→ **Available records**:
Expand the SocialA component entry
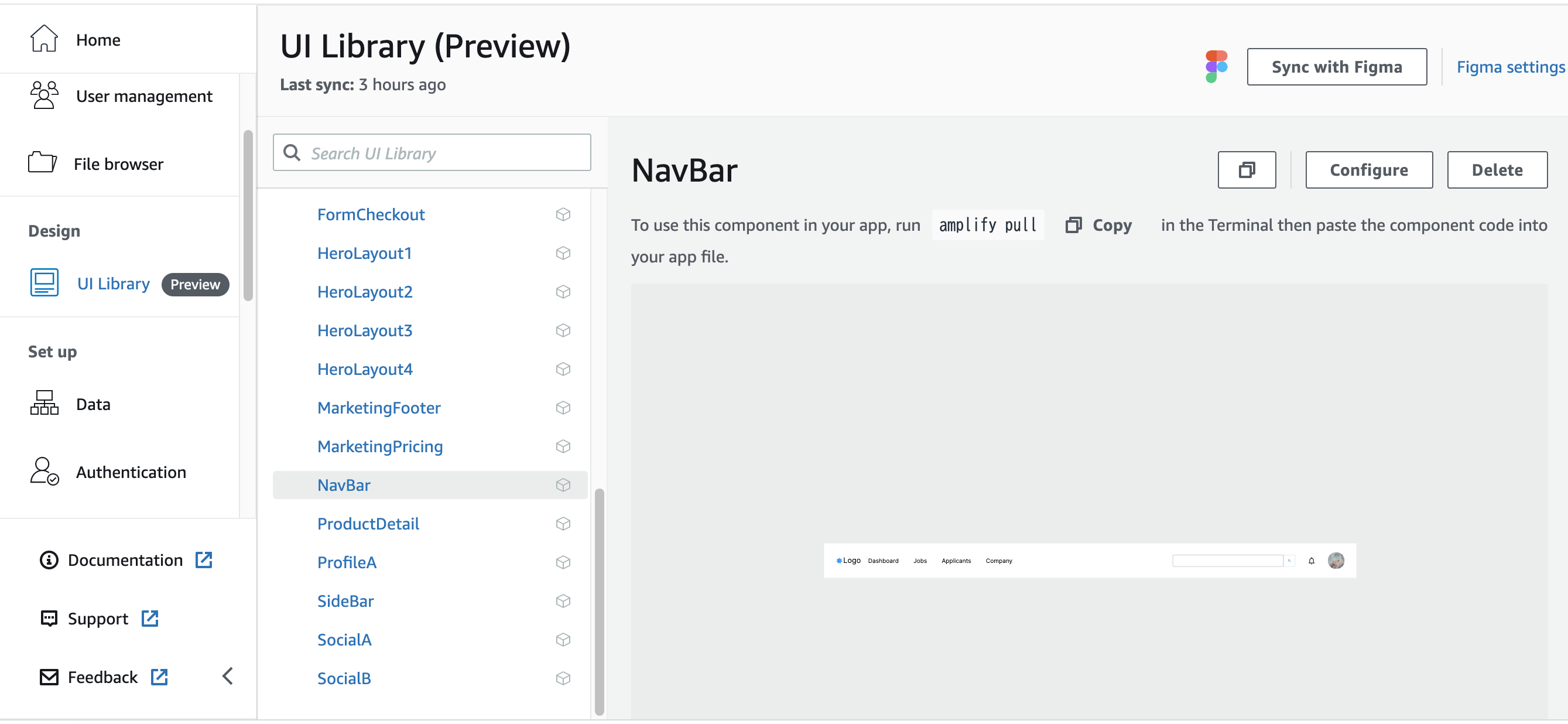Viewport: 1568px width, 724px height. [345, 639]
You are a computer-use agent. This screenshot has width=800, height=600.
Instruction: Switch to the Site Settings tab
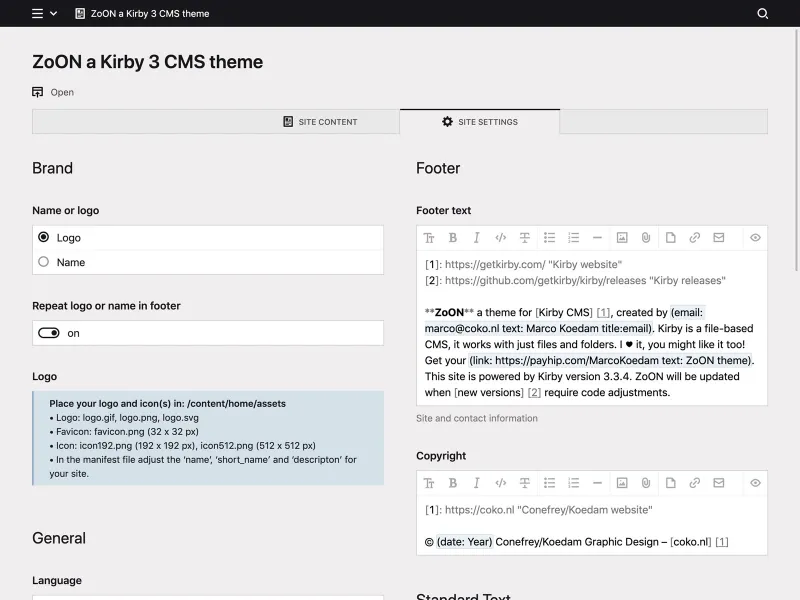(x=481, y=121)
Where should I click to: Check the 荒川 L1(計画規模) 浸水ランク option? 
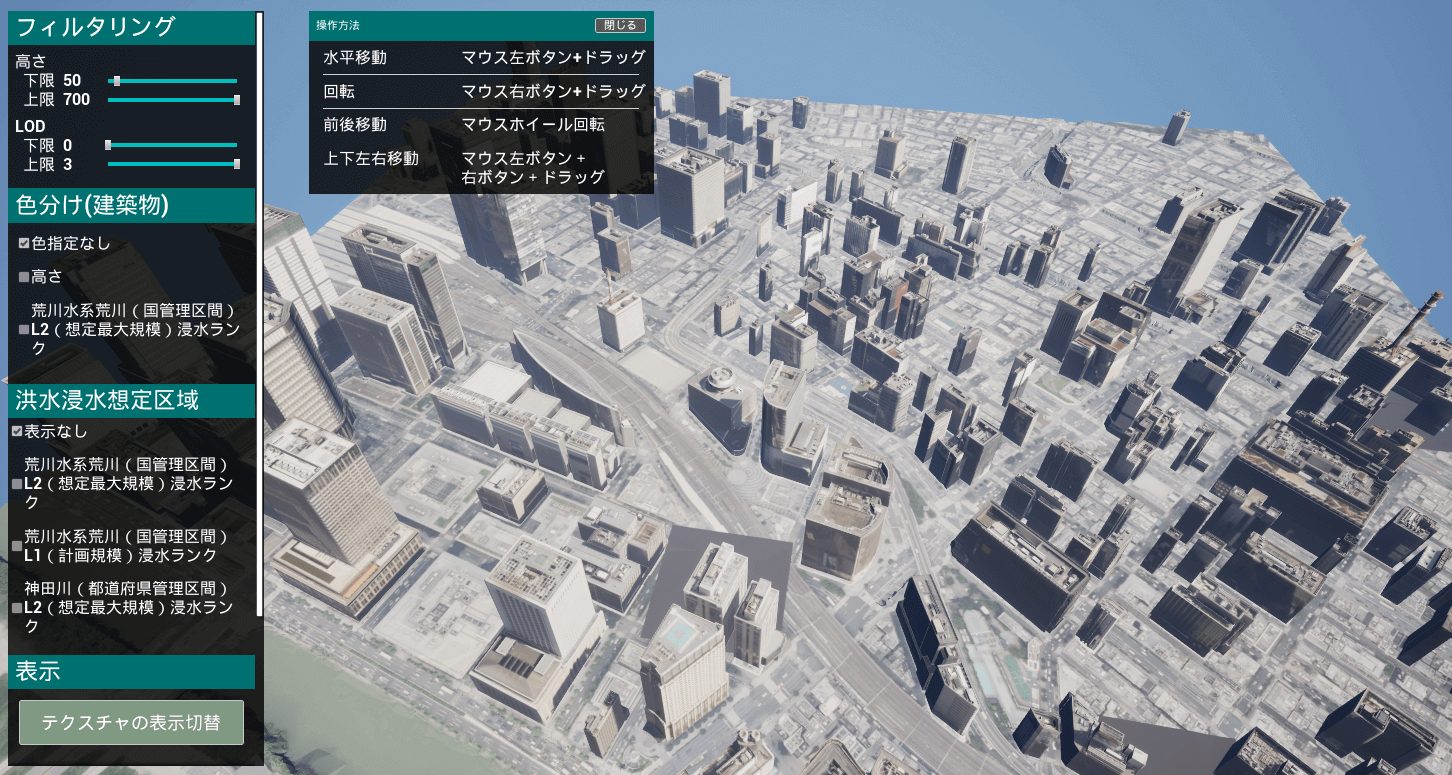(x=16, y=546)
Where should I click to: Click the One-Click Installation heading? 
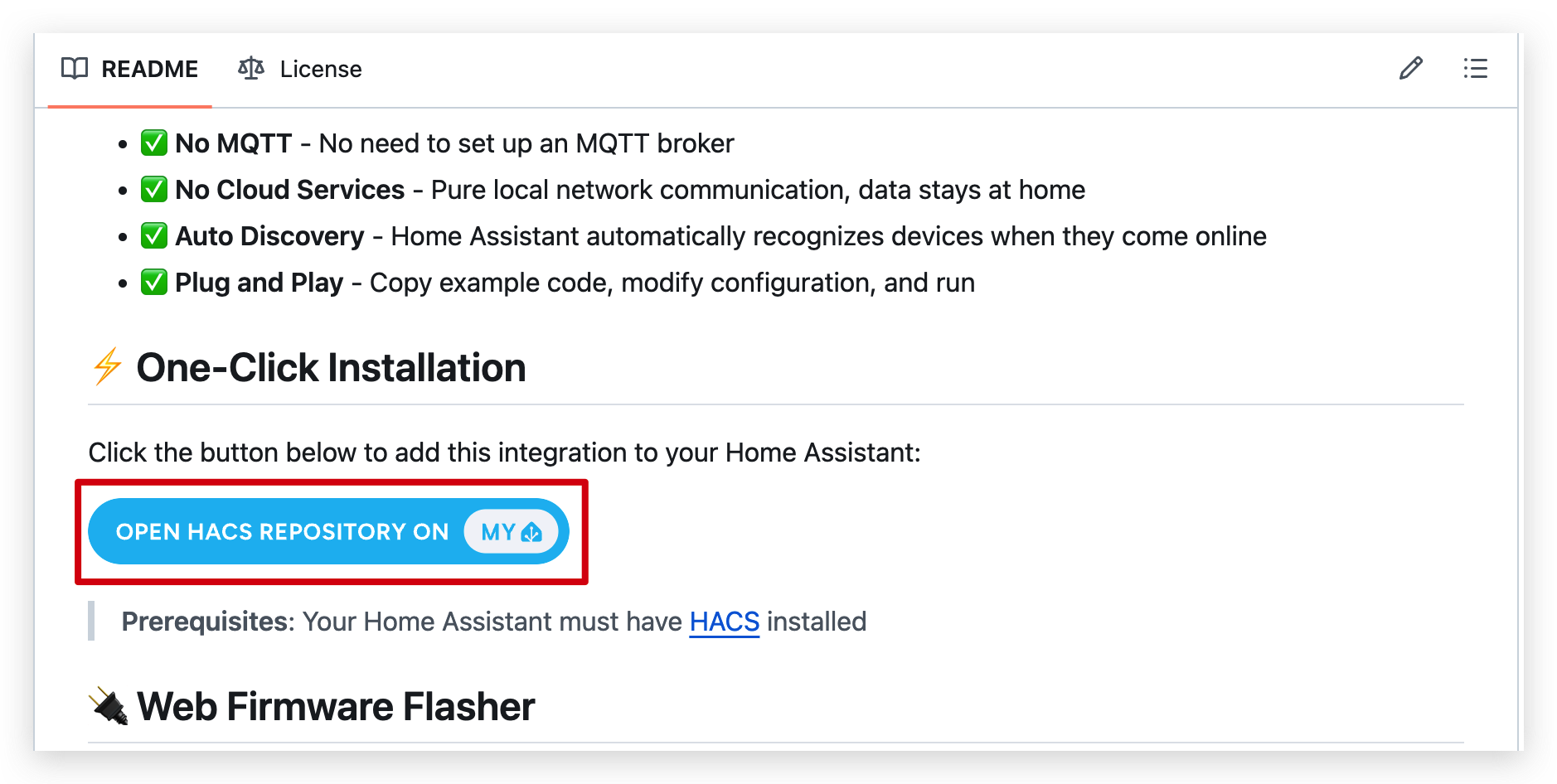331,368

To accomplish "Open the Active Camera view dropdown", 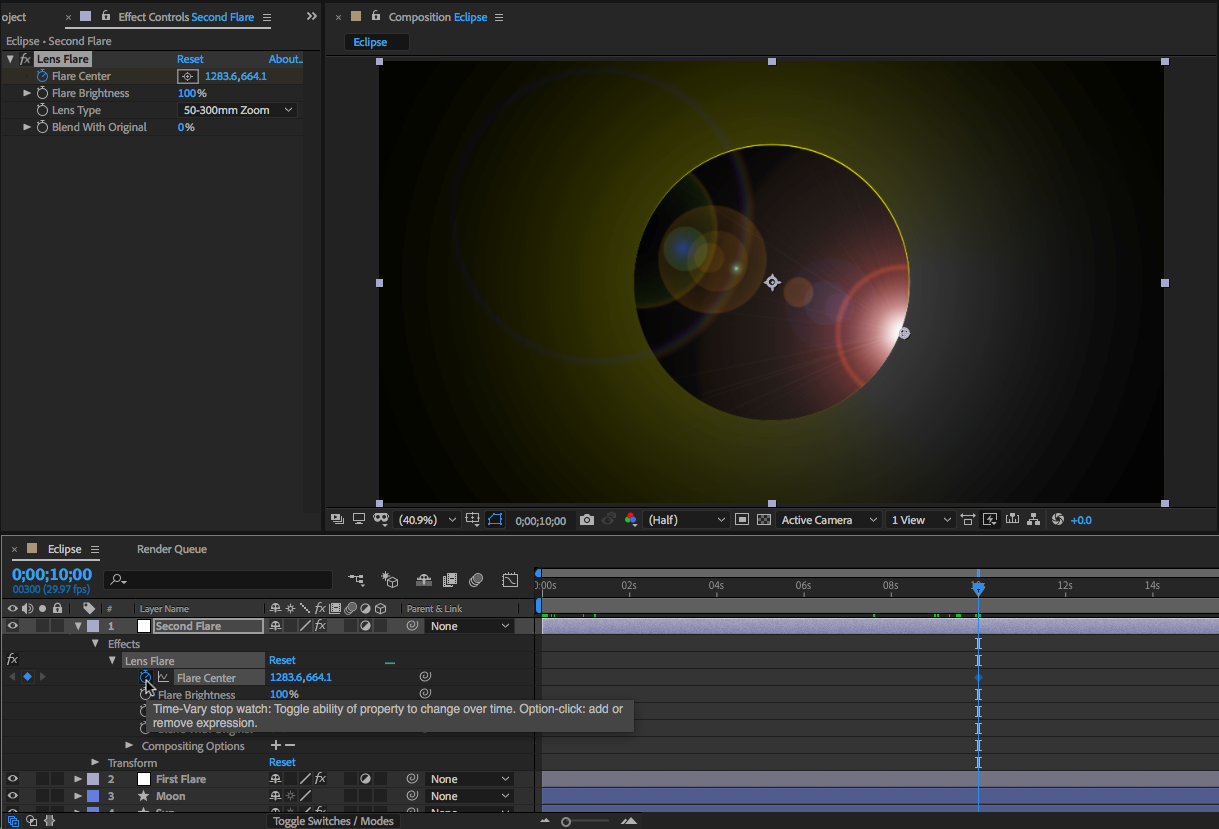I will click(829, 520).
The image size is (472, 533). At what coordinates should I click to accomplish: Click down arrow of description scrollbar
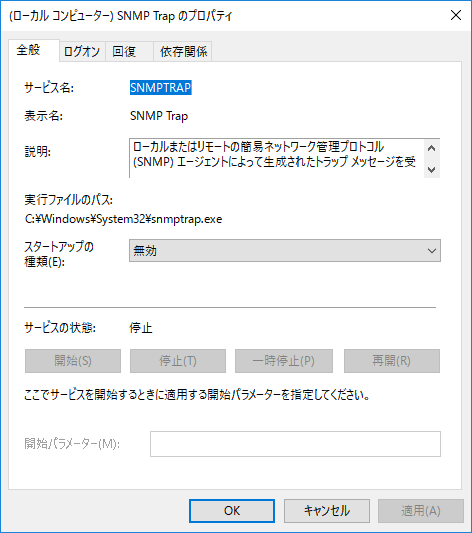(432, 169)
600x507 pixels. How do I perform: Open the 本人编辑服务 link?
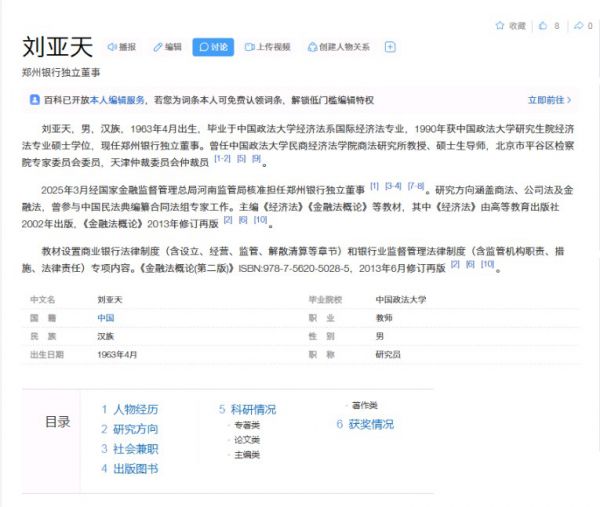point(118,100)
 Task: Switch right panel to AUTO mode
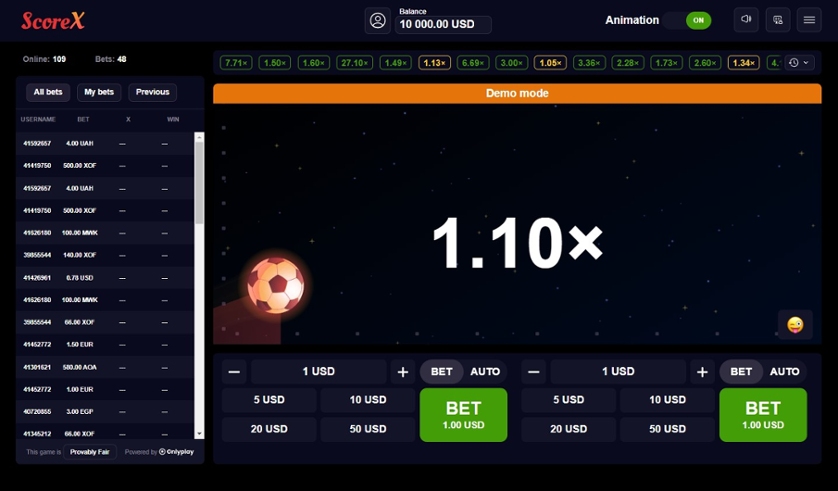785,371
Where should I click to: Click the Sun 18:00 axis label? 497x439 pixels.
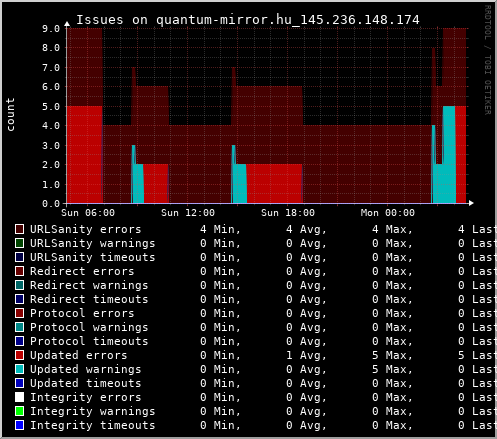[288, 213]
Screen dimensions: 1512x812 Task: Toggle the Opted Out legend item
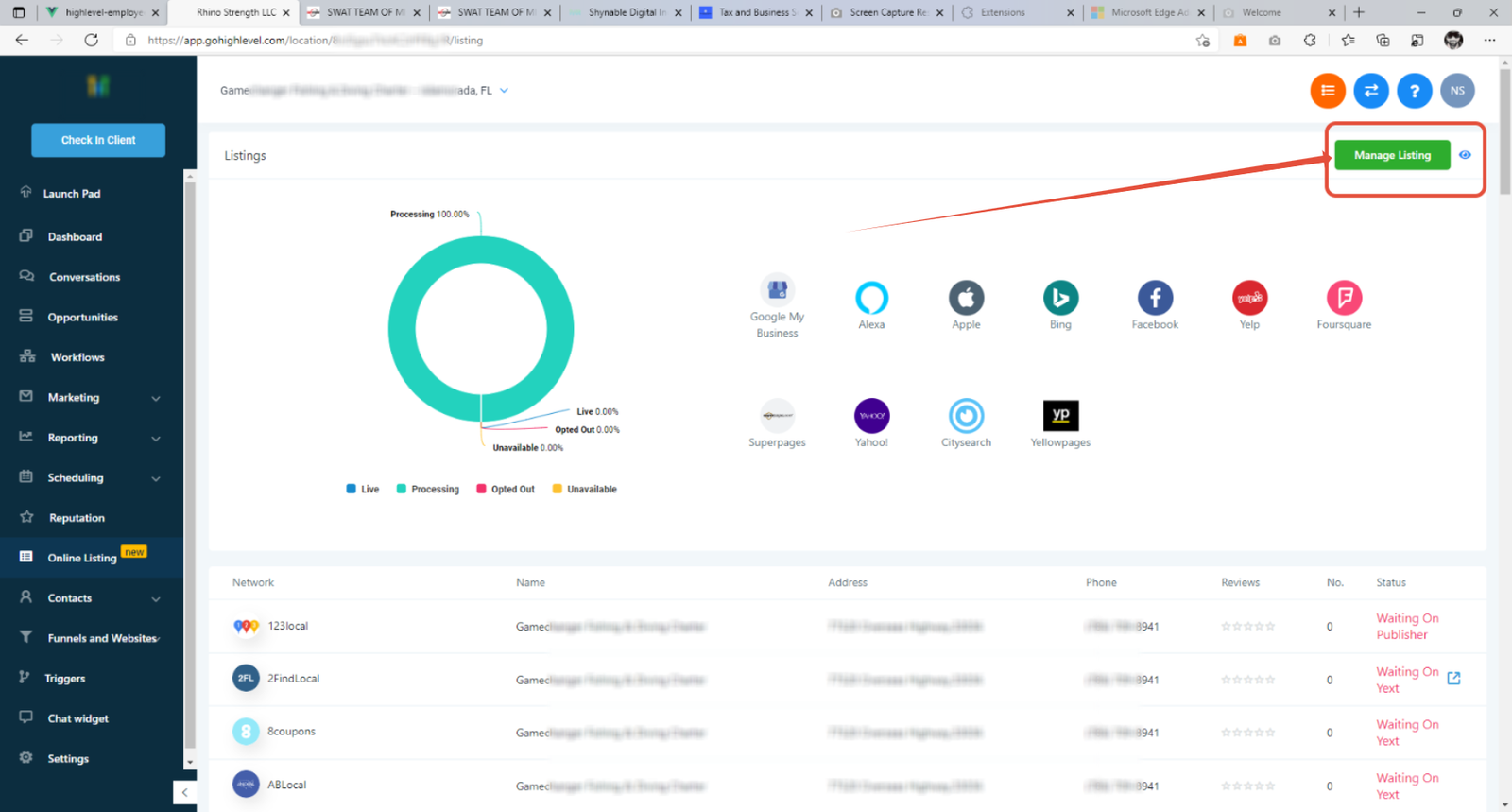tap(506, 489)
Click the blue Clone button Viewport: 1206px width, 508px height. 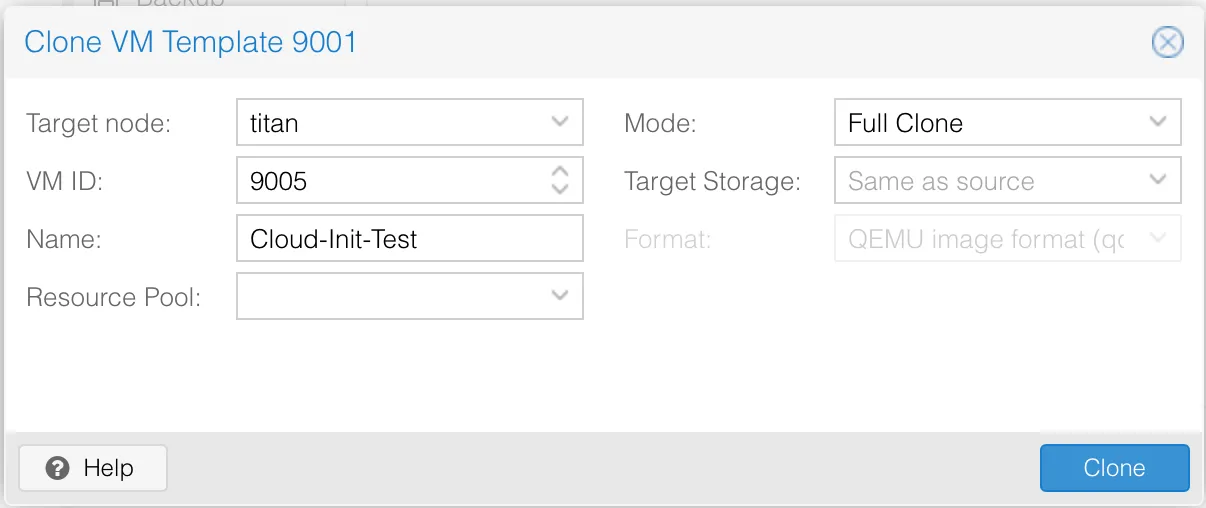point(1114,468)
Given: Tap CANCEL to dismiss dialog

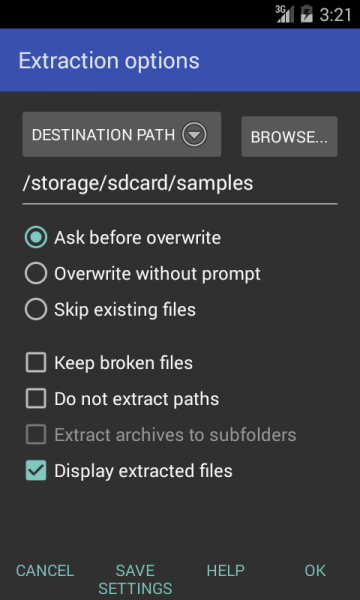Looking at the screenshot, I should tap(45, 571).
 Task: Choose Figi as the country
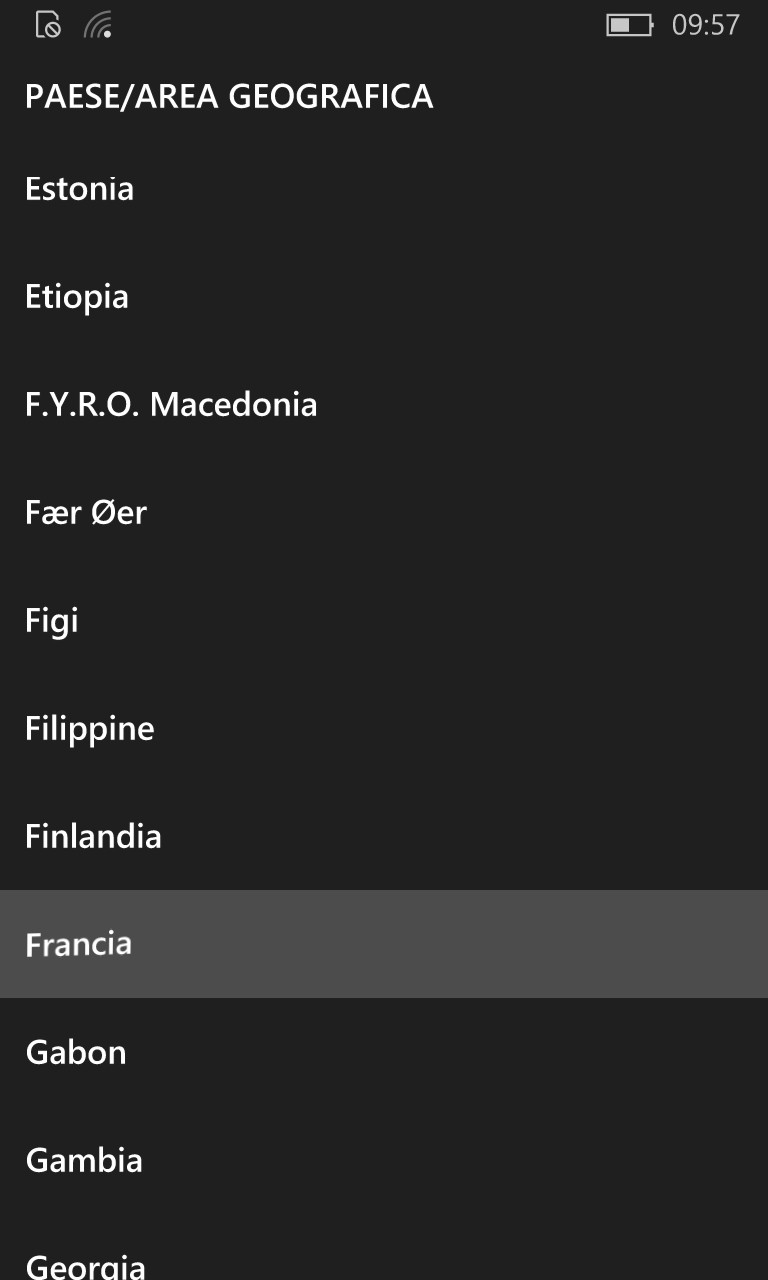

→ **Directions**: In the listing above, retype exactly, and only, the lines from the one containing "Given: Tap CANCEL to dismiss dialog" through the last line, both included. Omit the pictures.

→ **Result of the task**:
Given: Tap CANCEL to dismiss dialog

Looking at the screenshot, I should tap(45, 571).
 Task: Choose Figi as the country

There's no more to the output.